Talk title: “Modeling visual problem-solving as analogical reasoning.”
Abstract: Visual problem-solving tasks are powerful tools for evaluating intelligence and creative thinking in humans. For example, the Raven’s Progressive Matrices is one of the best single-test predictors of a person’s spatial, verbal, and mathematical ability. To better understand the skills that allow people to succeed at problem-solving, I have developed a computational model. The model builds on the claim that analogical reasoning lies at the heart of visual problem-solving. Images are compared via structure-mapping, aligning the common relational structure in two images to identify commonalities and differences. These commonalities or differences can themselves be
reified and used as the input for future comparisons. When images fail to align, the model re-represents them to facilitate the comparison. In this talk, I describe what the model has taught me, in terms of the challenges faced during problem-solving and the skills that can be used to overcome those challenges.
Dr. Lledó Museros
Universitat Jaume I, Castellón, Spain.
Talk title: “Creating and rating harmonic colour palettes for a given style”

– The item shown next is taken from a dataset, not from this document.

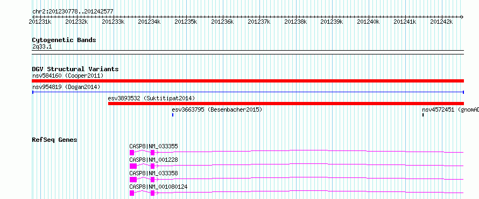Click the 2q33.1 cytogenetic band
This screenshot has width=479, height=199.
248,52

Abstract: Colour, and more specifically, colour harmony has an important role in creativity and design. During the talk a qualitative colour theory, and the operations to create harmonic colour palettes, will be presented. Then the process to classify these palettes as a life-style, as for instance casual, romantic, elegant, and so on will be introduced. Moreover, the palettes generated can be rated in function of the taste of the people by using social data. On the other hand, how these information can be used to characterise images, and also to give emotional descriptors to the images will be presented.
Dr. Tarek R. Besold
Digital Media Lab, Center for Computing and Communication Technologies (TZI), Universitat Bremen, Germany.
Talk title: “Symbolic models and computational properties of constructive reasoning in cognition and creativity”

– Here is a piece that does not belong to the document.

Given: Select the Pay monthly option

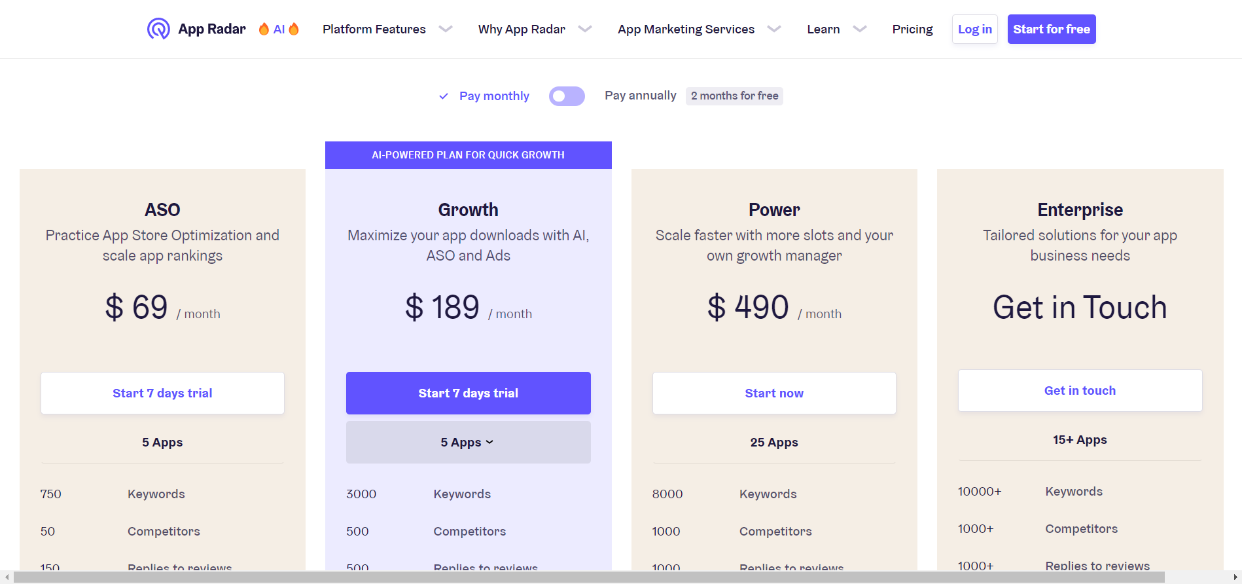Looking at the screenshot, I should coord(494,96).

Abstract: Analogy is one of the most studied forms of non-classical reasoning working across different domains, usually taken to play a crucial role in creative thought and problem-solving. In the first part of the talk, I will introduce general principles of computational analogy models (relying on a generalisation-based approach to analogy-making). We will then have a closer look at Heuristic-Driven Theory Projection (HDTP) as an example for a theoretical framework and implemented system: HDTP computes analogical relations and inferences for domains which are represented using many-sorted first-order logic languages, applying a restricted form of higher-order anti-unification for finding shared structural elements common to both domains. The presentation of the framework will be followed by a few reflections on the “cognitive plausibility” of the approach motivated by theoretical complexity and tractability considerations. In the second part I will touch upon several applications of HDTP to modeling important cognitive capacities, including concept blending processes as current “hot topic” in Cognitive Science.